Working with complex filters

Complex filters, for our purposes, are defined as filters with two or more conditions placed on some combination of nodes, edges, partitions, or clusters, once again for the purpose of focusing on a specific set of elements within a larger network. Using multiple filters in Gephi is not always easy or intuitive, so we will spend some extra time in this section to walk through several examples in order to expose both the complex filtering approach and the potential for further use of complex filters in your own graphs.

Applying multiple filter conditions

Let's start with some relatively simple examples, complex only in having more than a single filter. In this case, we will create one filter and then use a second condition as a subfilter to the first. Here are the steps:

  1. Go to the Filters | Attributes | Equal filter and select the classname attribute.
  2. Drag the filter to the Queries space in the lower half of the Filters tab.
  3. Type the value 3B in the Pattern textbox and click on the OK button. You might also need to rerun the Select and Filter processes.
  4. Now repeat step 1 using the gender attribute and drag it to the subfilter area of the initial filter.
  5. Enter the value F in the textbox and click on OK. Our settings should look like this:
    Applying multiple filter conditions

    Using an equal filter with a subfilter

We should now see the following result in your graph window:

Applying multiple filter conditions

Nodes filtered by classname equals 3B and gender equals F

We now have a graph that has been quickly reduced to just 11 nodes of the original 236 by merging two simple filters. From here, we can easily change the classname value or the gender value that allow us to filter the network in a rapid fashion. This filter could also be saved for later use by right-clicking on and selecting Save, which will park the filter in the Saved queries folder. Let's move to another example; this time we will cover an example that combines three separate filters into a single query by using the subfilter capability.

Using subfilters

This time we'll really narrow our graph down by merging three filters as follows:

  1. Go to the Filters | Attributes | Partition filter and select the gender attribute.
  2. Drag the filter to the Queries space in the lower half of the Filters tab.
  3. Select the F value by clicking on the adjacent rectangle and click on the Select and Filter buttons. You'll now see only female members of the network.
  4. Go to the Topology | Degree Range filter and drag it to the subfilter section of the gender filter we just created. Now adjust the value to a minimum of 60 by using the left slider or by entering text.
  5. Navigate to the Operator | NOT (Nodes) filter and drag that to the subfilter area of the degree range filter we just created.
  6. Go back to the Partition filter and select classname.
  7. Drag classname to the subfilter area of the NOT (Nodes) filter.
  8. Run Select and Filter using the usual buttons.

Here's what our filter should look like:

Using subfilters

Complex filter that combines gender and degree range excluding the classnames 1A and 1B

We now have a filter that identifies all highly connected female members of the network who are not in classnames 1A or 1B. Here's our result:

Using subfilters

Results of filtering on female, degree range of 60-98, and not in 1A or 1B

You can see how quickly we whittled the network to just 12 nodes by combining these three conditions.

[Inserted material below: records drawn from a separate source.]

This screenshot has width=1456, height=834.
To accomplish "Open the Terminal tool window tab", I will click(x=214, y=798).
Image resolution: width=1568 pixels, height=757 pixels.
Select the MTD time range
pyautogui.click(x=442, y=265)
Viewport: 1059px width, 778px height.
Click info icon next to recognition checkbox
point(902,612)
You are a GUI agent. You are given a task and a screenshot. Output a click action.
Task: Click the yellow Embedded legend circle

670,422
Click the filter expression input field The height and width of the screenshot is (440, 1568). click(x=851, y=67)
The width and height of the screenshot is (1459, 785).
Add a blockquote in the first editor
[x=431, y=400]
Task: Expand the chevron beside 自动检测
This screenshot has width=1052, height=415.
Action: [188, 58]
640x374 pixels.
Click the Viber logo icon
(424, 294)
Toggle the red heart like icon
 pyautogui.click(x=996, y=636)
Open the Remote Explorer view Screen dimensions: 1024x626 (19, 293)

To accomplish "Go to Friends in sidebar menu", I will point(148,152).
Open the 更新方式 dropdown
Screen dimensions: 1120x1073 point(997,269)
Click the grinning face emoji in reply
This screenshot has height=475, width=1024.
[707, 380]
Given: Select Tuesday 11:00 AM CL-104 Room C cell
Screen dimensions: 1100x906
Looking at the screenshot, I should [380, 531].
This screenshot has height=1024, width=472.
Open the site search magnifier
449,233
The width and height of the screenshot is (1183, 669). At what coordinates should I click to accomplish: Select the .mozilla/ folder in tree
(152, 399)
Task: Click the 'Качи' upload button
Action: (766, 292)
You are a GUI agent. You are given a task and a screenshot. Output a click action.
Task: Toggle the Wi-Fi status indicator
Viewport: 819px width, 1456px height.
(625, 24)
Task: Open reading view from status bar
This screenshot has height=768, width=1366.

From here it's also easy to tweak the settings—perhaps we would like to view only the 10 most connected female students. Simply increasing the degree range threshold will enable us to see these results refreshed with the new conditions. In fact, if we increase this value from 60 to 62, we are left with just nine students who meet all three criteria.

What would happen if we hadn't nested these criteria in a single query, but had chosen to isolate each filter? You can probably guess what the results will look like. Here are the three filter conditions we just presented, but now they act as standalone queries:

Using subfilters

Individual filters not nested in a single query

To create this query, simply follow the same steps we previously used, with one exception. Rather than nesting each filter inside another as a subfilter, this time add each one as its own query, as shown in the preceding screenshot. Run them one at a time by clicking on the Select and Filter buttons.

First, we'll run the Partition filter with the value set to F, which results in the following graph:

Using subfilters

Filtering on partition equal to F

As you might have anticipated, the network has been reduced to roughly half by hiding all nodes with gender equal to male.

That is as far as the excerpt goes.